→ WHAT THE TASK REQUIRES: Reproduce all of the entries below verbatim, keeping every line unchanged.

* Start DATA EXTRACT *

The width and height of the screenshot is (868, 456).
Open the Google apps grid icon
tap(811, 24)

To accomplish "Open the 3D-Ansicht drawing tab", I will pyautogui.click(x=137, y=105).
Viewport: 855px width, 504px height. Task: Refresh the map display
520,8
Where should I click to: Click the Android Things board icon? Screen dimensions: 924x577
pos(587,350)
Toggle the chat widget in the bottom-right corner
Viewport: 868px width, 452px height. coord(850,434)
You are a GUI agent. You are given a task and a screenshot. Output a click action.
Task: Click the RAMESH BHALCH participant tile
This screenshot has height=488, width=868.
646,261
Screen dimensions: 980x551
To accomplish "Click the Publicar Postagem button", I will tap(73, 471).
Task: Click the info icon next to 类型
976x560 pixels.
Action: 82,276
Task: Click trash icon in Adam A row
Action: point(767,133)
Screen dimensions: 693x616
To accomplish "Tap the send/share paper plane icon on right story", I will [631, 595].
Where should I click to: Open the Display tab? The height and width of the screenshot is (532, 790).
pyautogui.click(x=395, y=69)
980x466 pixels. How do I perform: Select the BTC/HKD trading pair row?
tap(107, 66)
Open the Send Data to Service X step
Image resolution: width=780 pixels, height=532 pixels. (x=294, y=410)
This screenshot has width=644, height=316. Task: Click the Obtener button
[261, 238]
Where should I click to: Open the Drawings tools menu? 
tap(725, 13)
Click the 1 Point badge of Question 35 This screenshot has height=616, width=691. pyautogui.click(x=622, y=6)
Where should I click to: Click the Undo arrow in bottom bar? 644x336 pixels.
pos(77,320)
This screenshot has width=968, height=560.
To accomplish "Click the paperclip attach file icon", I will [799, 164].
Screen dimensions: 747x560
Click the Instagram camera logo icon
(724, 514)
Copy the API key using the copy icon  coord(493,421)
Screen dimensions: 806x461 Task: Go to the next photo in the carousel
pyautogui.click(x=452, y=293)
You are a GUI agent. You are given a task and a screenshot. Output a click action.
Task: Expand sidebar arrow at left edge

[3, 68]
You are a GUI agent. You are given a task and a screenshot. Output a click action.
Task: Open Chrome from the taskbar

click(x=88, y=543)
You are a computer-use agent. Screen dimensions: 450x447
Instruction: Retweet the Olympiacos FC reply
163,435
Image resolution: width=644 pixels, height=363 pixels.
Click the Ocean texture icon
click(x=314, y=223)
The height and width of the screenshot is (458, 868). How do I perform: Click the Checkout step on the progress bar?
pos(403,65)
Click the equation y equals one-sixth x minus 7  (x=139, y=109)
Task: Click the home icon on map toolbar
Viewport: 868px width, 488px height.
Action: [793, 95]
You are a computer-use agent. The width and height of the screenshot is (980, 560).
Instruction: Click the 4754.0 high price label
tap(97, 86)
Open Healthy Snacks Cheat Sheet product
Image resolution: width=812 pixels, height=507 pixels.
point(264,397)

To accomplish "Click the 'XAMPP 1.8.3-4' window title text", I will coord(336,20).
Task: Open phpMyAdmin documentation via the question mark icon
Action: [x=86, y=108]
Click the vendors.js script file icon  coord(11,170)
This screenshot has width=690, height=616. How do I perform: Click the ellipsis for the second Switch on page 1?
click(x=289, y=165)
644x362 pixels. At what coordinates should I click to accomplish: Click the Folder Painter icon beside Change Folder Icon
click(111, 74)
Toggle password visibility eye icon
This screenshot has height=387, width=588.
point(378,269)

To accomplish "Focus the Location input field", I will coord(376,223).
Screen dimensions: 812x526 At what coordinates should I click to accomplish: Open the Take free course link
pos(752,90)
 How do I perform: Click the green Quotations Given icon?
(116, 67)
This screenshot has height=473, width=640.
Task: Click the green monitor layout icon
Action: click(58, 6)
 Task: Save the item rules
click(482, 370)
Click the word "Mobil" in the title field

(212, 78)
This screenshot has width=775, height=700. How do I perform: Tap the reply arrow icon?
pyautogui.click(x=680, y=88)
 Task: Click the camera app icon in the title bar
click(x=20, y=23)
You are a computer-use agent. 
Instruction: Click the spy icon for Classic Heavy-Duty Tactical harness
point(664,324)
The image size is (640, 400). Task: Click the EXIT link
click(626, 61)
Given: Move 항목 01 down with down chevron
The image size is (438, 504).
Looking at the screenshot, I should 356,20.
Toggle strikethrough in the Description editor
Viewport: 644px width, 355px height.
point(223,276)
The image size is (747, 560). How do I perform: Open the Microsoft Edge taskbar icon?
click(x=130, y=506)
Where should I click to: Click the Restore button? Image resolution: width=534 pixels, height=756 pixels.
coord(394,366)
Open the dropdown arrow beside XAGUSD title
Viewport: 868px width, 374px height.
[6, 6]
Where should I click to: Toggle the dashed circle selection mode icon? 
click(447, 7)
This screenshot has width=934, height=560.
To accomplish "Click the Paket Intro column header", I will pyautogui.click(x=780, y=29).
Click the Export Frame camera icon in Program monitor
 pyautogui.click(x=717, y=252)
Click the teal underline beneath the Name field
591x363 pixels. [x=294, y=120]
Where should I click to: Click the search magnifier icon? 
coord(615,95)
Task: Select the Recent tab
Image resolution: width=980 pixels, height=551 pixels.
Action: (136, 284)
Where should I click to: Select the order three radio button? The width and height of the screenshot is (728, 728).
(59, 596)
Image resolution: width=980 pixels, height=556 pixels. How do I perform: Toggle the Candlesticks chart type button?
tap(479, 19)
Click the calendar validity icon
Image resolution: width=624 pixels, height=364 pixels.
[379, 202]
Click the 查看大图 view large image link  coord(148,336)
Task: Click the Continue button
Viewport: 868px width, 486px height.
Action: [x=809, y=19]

* End DATA EXTRACT *

→ SOLUTION FOR THIS TASK:
The width and height of the screenshot is (868, 456).
Open the Google apps grid icon
tap(811, 24)

To accomplish "Open the 3D-Ansicht drawing tab", I will pyautogui.click(x=137, y=105).
Viewport: 855px width, 504px height. Task: Refresh the map display
520,8
Where should I click to: Click the Android Things board icon? Screen dimensions: 924x577
pos(587,350)
Toggle the chat widget in the bottom-right corner
Viewport: 868px width, 452px height. coord(850,434)
You are a GUI agent. You are given a task and a screenshot. Output a click action.
Task: Click the RAMESH BHALCH participant tile
This screenshot has height=488, width=868.
646,261
Screen dimensions: 980x551
To accomplish "Click the Publicar Postagem button", I will tap(73, 471).
Task: Click the info icon next to 类型
976x560 pixels.
Action: 82,276
Task: Click trash icon in Adam A row
Action: point(767,133)
Screen dimensions: 693x616
To accomplish "Tap the send/share paper plane icon on right story", I will [631, 595].
Where should I click to: Open the Display tab? The height and width of the screenshot is (532, 790).
pyautogui.click(x=395, y=69)
980x466 pixels. How do I perform: Select the BTC/HKD trading pair row?
tap(107, 66)
Open the Send Data to Service X step
Image resolution: width=780 pixels, height=532 pixels. (x=294, y=410)
This screenshot has width=644, height=316. Task: Click the Obtener button
[261, 238]
Where should I click to: Open the Drawings tools menu? 
tap(725, 13)
Click the 1 Point badge of Question 35 This screenshot has height=616, width=691. pyautogui.click(x=622, y=6)
Where should I click to: Click the Undo arrow in bottom bar? 644x336 pixels.
pos(77,320)
This screenshot has width=968, height=560.
To accomplish "Click the paperclip attach file icon", I will [799, 164].
Screen dimensions: 747x560
Click the Instagram camera logo icon
(724, 514)
Copy the API key using the copy icon  coord(493,421)
Screen dimensions: 806x461 Task: Go to the next photo in the carousel
pyautogui.click(x=452, y=293)
You are a GUI agent. You are given a task and a screenshot. Output a click action.
Task: Expand sidebar arrow at left edge

[3, 68]
You are a GUI agent. You are given a task and a screenshot. Output a click action.
Task: Open Chrome from the taskbar

click(x=88, y=543)
You are a computer-use agent. Screen dimensions: 450x447
Instruction: Retweet the Olympiacos FC reply
163,435
Image resolution: width=644 pixels, height=363 pixels.
Click the Ocean texture icon
click(x=314, y=223)
The height and width of the screenshot is (458, 868). How do I perform: Click the Checkout step on the progress bar?
pos(403,65)
Click the equation y equals one-sixth x minus 7  (x=139, y=109)
Task: Click the home icon on map toolbar
Viewport: 868px width, 488px height.
Action: [793, 95]
You are a computer-use agent. The width and height of the screenshot is (980, 560).
Instruction: Click the 4754.0 high price label
tap(97, 86)
Open Healthy Snacks Cheat Sheet product
Image resolution: width=812 pixels, height=507 pixels.
point(264,397)

To accomplish "Click the 'XAMPP 1.8.3-4' window title text", I will coord(336,20).
Task: Open phpMyAdmin documentation via the question mark icon
Action: [x=86, y=108]
Click the vendors.js script file icon  coord(11,170)
This screenshot has width=690, height=616. How do I perform: Click the ellipsis for the second Switch on page 1?
click(x=289, y=165)
644x362 pixels. At what coordinates should I click to accomplish: Click the Folder Painter icon beside Change Folder Icon
click(111, 74)
Toggle password visibility eye icon
This screenshot has height=387, width=588.
point(378,269)

To accomplish "Focus the Location input field", I will coord(376,223).
Screen dimensions: 812x526 At what coordinates should I click to accomplish: Open the Take free course link
pos(752,90)
 How do I perform: Click the green Quotations Given icon?
(116, 67)
This screenshot has height=473, width=640.
Task: Click the green monitor layout icon
Action: click(58, 6)
 Task: Save the item rules
click(482, 370)
Click the word "Mobil" in the title field

(212, 78)
This screenshot has width=775, height=700. How do I perform: Tap the reply arrow icon?
pyautogui.click(x=680, y=88)
 Task: Click the camera app icon in the title bar
click(x=20, y=23)
You are a computer-use agent. 
Instruction: Click the spy icon for Classic Heavy-Duty Tactical harness
point(664,324)
The image size is (640, 400). Task: Click the EXIT link
click(626, 61)
Given: Move 항목 01 down with down chevron
The image size is (438, 504).
Looking at the screenshot, I should 356,20.
Toggle strikethrough in the Description editor
Viewport: 644px width, 355px height.
point(223,276)
The image size is (747, 560). How do I perform: Open the Microsoft Edge taskbar icon?
click(x=130, y=506)
Where should I click to: Click the Restore button? Image resolution: width=534 pixels, height=756 pixels.
coord(394,366)
Open the dropdown arrow beside XAGUSD title
Viewport: 868px width, 374px height.
[6, 6]
Where should I click to: Toggle the dashed circle selection mode icon? 
click(447, 7)
This screenshot has width=934, height=560.
To accomplish "Click the Paket Intro column header", I will pyautogui.click(x=780, y=29).
Click the Export Frame camera icon in Program monitor
 pyautogui.click(x=717, y=252)
Click the teal underline beneath the Name field
591x363 pixels. [x=294, y=120]
Where should I click to: Click the search magnifier icon? 
coord(615,95)
Task: Select the Recent tab
Image resolution: width=980 pixels, height=551 pixels.
Action: (136, 284)
Where should I click to: Select the order three radio button? The width and height of the screenshot is (728, 728).
(59, 596)
Image resolution: width=980 pixels, height=556 pixels. How do I perform: Toggle the Candlesticks chart type button?
tap(479, 19)
Click the calendar validity icon
Image resolution: width=624 pixels, height=364 pixels.
[379, 202]
Click the 查看大图 view large image link  coord(148,336)
Task: Click the Continue button
Viewport: 868px width, 486px height.
Action: [x=809, y=19]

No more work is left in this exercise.